Not exactly. Instead, the Kremlin has become increasingly sophisticated in its media strategy. Even as it continues to enforce conformity of coverage at home, it criticizes conformity abroad. Moreover, it borrows from the playbook of its former Cold War enemy, the U.S., to shape public opinion – in part by concocting a powerful story of Western spin.
Newspeaking from both sides of the mouth
To the international audience, the Kremlin advertises pro-Russian coverage as an “alternative point of view” that any truly “free” press should acknowledge.
Such rhetoric borrows heavily from that of Fox News. Upon launching in 1996, the nascent network introduced itself to U.S. viewers as a “Fair and Balanced” alternative to what it claimed was the country’s overwhelming “liberal media bias.”
Likewise, in selling their product as a more open-minded alternative to the supposed “Anglo-Saxon mass-media monopoly,” RT has enjoyed astonishing success.

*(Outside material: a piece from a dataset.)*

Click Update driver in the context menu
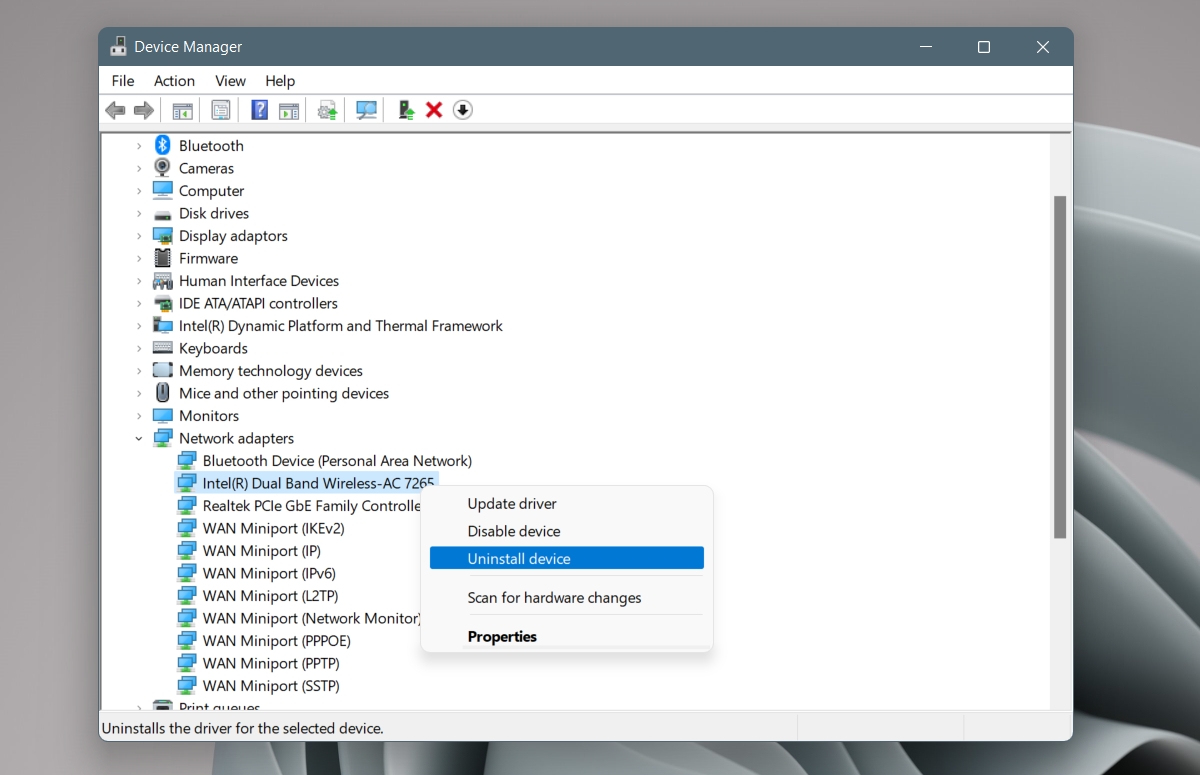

Last November, the government went even further, announcing the formation of a new global media service named Sputnik to challenge U.S.-led “aggressive propaganda promoting a unipolar world.”
These media agencies are slick – and not stupid.
In particular, their criticism of the American political establishment is often hard-hitting, conveying concerns about U.S.-led hegemony shared by other countries across the world.
Such outlets typically argue that the U.S. media frames the Ukraine conflict in outdated Cold War clichés, and that it too readily embraces Ukrainian leaders who are also manipulating information to elicit Western sympathy (not to mention vast amounts of financial aid). It also argues that Western media hypocritically avoids probing into the United States’ own checkered record of overseas crimes.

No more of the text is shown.